Fra i principali risultati che il M5S può rivendicare va annoverato il blocco delle cartelle esattoriali per le aziende in credito con lo Stato, la possibilità di recedere dagli affitti d’oro, l’otto per mille all’edilizia scolastica (oggetto di una dura polemica verso Fabio Fazio), i tagli alle consulenze nella Pubblica amministrazione, il divieto di introdurre nuove tipologie di giochi d’azzardo. Oltre al contributo alla legge sui reati ambientali, nata come fusione di tre proposte (Pd, Sel e del M5S Salvatore Micillo).

A guardare i numeri, il raccolto non pare tuttavia così abbondante: pur potendo contare su circa 150 parlamentari, il Movimento finora ha portato a casa 266 emendamenti ai 45 decreti convertiti dalle Camere. E su 12 provvedimenti (come i due sulle carceri o quello sulla vigilanza di Bankitalia) non è riuscito a far approvare neppure una correzione. A dimostrazione di una grande potenzialità finora espressa solo in parte, su cui spesso pesa proprio la volontà di non cercare sponda negli altri partiti: in alcuni casi ad affossare le modifiche proposte in commissione è stato il rifiuto di sostenere quelle altrui in cambio dell’appoggio alle proprie.

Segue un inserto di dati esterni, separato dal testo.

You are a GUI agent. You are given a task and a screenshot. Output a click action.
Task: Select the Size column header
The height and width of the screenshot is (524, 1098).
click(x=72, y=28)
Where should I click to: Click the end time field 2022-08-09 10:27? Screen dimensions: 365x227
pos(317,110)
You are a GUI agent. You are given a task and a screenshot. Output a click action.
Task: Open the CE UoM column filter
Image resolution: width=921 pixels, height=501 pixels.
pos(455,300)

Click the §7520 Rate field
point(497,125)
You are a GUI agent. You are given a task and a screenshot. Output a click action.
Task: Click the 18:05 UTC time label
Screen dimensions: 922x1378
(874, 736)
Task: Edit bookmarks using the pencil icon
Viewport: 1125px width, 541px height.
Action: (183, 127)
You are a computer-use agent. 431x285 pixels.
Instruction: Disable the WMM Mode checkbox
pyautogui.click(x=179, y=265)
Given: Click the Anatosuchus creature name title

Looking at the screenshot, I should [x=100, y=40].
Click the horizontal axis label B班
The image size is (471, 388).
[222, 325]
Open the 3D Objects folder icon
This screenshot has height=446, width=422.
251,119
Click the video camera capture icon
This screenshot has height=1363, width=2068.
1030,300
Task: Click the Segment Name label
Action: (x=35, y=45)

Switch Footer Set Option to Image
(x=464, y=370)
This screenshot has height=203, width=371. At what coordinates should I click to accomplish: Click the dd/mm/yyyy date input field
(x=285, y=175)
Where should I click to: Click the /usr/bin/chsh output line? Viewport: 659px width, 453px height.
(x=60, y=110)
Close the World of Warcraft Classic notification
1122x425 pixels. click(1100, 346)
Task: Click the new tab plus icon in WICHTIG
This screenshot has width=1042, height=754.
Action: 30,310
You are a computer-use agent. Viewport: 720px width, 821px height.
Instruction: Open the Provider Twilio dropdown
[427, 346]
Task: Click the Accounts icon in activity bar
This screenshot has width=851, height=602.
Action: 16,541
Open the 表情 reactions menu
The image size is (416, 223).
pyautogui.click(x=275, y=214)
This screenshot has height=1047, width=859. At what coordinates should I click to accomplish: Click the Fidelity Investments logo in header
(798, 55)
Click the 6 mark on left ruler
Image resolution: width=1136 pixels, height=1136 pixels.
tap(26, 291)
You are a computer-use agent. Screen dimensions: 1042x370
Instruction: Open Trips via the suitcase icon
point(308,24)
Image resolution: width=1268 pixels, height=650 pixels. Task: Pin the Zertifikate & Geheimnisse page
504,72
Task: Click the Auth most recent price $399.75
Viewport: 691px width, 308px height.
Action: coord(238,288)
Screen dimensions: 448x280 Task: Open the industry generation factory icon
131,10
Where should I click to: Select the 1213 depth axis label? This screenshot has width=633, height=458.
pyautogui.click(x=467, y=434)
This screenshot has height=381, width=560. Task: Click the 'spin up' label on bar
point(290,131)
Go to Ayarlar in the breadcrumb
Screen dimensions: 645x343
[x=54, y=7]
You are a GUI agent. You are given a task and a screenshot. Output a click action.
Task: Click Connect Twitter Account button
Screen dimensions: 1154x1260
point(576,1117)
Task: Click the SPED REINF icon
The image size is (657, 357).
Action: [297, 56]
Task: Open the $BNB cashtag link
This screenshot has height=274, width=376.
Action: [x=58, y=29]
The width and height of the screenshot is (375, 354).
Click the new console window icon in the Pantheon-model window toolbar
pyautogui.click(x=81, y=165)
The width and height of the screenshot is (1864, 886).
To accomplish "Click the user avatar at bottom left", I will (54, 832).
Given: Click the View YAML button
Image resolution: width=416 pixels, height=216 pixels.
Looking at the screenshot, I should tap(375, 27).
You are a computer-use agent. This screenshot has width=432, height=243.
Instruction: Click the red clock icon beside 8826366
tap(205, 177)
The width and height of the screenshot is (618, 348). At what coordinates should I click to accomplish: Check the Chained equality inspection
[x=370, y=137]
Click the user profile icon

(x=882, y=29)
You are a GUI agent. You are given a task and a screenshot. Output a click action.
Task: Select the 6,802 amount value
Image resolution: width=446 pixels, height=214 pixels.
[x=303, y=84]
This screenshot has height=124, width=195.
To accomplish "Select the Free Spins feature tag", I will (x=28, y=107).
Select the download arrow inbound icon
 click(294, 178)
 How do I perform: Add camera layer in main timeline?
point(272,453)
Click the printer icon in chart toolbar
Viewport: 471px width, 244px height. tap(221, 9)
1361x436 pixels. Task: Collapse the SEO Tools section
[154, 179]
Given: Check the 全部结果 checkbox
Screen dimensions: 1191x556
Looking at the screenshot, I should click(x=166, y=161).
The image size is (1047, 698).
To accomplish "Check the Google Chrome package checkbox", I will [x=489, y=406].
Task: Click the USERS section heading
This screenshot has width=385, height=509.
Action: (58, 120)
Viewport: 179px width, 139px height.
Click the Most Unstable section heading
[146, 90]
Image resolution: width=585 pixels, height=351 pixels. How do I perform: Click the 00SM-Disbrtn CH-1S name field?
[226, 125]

Eppure - indipendentemente dagli emendamenti accolti - questo non ha impedito ai Cinque stelle di agire pragmaticamente: 11 decreti hanno ricevuto il loro voto favorevole al Senato (5 sono del governo Renzi), 8 alla Camera e in 7 casi si sono astenuti. A conferma di un giudizio di merito che smentisce in parte il luogo comune sulle barricate a prescindere. Ulteriore sorpresa: i grillini, dipinti come euroscettici, hanno votato a favore dei provvedimenti che riguardavano la Ue, come la legge di delegazione europea e la legge comunitaria.

SOFT POWER
Il bilancio va però rimpinguato da quei provvedimenti in cui i numeri del M5S si sono rivelati determinanti, come la decadenza di Silvio Berlusconi o la depenalizzazione della Bossi-Fini, resa possibile da un emendamento dei senatori Maurizio Buccarella e Andrea Cioffi, frettolosamente scomunicati da Grillo e Casaleggio per timore di perdere consensi.

Ai Cinque stelle va anche riconosciuto il merito di aver sfidato interessi consolidati e posto all’attenzione pubblica temi come la presenza dei lobbisti in Parlamento o gli affitti d’oro di Camera e Senato. In altri casi ancora, si sono rifiutati di seguire il “così fan tutti” dei partiti, come nel caso delle regalie della legge mancia. Fino 5,8 milioni raccolti finora per il fondo destinato alle pmi decurtandosi lo stipendio: una goccia, certo, ma comunque un segnale di non poco conto dal punto di vista simbolico.

Un soft power che a ben vedere rappresenta una delle forze principali del M5S: quella di spingere gli altri partiti e il sistema politico a rincorrere e rinnovarsi per non morire (salvo arrancare quando, incalzato sulle proposte, è costretto alla mediazione). D’altronde lo stesso premier rottamatore è in parte figlio di questa temperie. E se non fosse emerso il ciclone Grillo, forse Matteo Renzi farebbe ancora il sindaco di Firenze.